O Congresso dos Estados Unidos emitiu um alerta firme às gigantes de tecnologia Apple e Google, exigindo que o TikTok seja retirado de suas lojas de aplicativos até o dia 19 de janeiro de 2025. Caso contrário, as empresas poderão enfrentar multas pesadas.
Na semana passada, o presidente do Comitê Seletivo da Câmara sobre a China enviou cartas aos CEOs da Apple, Google e TikTok, reiterando que, a menos que a Suprema Corte intervenha, a Lei de Proteção aos Americanos Contra Aplicativos Controlados por Adversários Estrangeiros exige o banimento da rede social. A lei foi sancionada por Joe Biden em abril deste ano, com amplo apoio bipartidário.





Consequências para as plataformas
A Apple, Google, e empresas de hospedagem como Oracle e Amazon Web Services estão sendo alertadas que, se não cumprirem o prazo, poderão ser multadas severamente. A pressão para que o TikTok seja removido surge em meio a preocupações sobre a segurança de dados e a influência da China.
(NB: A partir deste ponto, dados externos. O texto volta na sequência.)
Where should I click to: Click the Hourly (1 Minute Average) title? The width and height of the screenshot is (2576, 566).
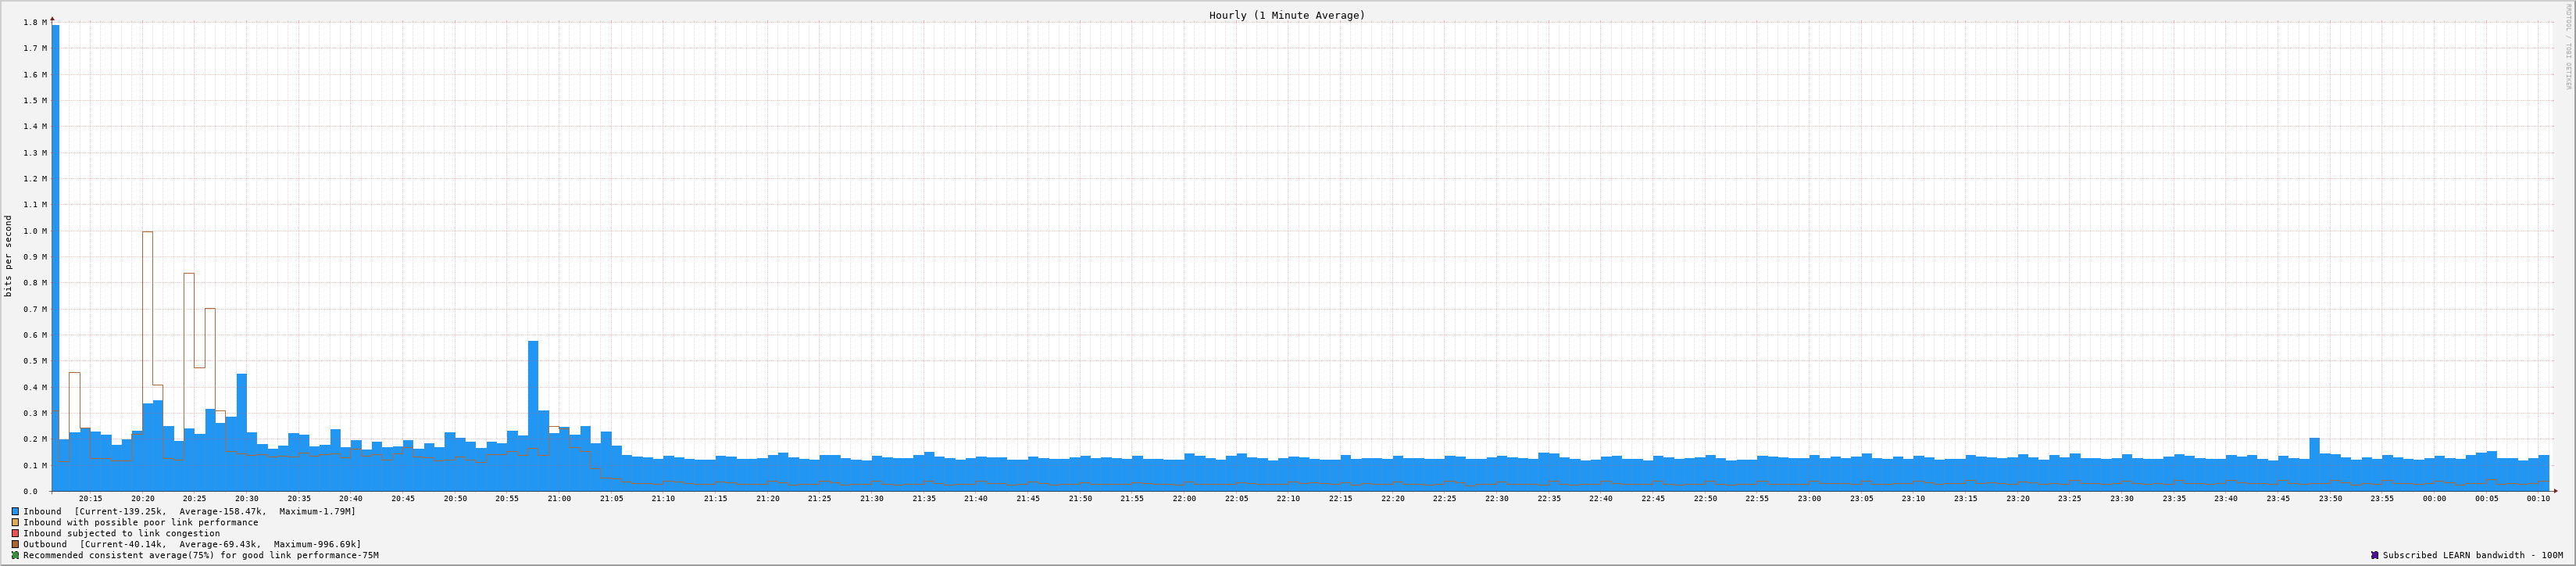[x=1286, y=15]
O impasse judicial e os riscos ao TikTok
O TikTok e sua empresa-mãe, ByteDance, já contestaram a lei em tribunais, alegando que a proibição violaria os direitos constitucionais dos americanos à liberdade de expressão. No entanto, a plataforma perdeu o caso no Tribunal de Apelações do Circuito de D.C., que decidiu que a lei foi criada para proteger os direitos de expressão dos cidadãos dos EUA contra influências estrangeiras adversárias.
O TikTok prometeu recorrer à Suprema Corte, mas, por enquanto, o banimento do aplicativo parece cada vez mais próximo.
Impacto potencial para os usuários dos EUA
Se a lei for implementada, os dados dos usuários norte-americanos poderiam ser ainda mais vulneráveis, já que os acordos do TikTok com empresas de armazenamento em nuvem dos EUA seriam encerrados, aumentando a acessibilidade dos dados para a China.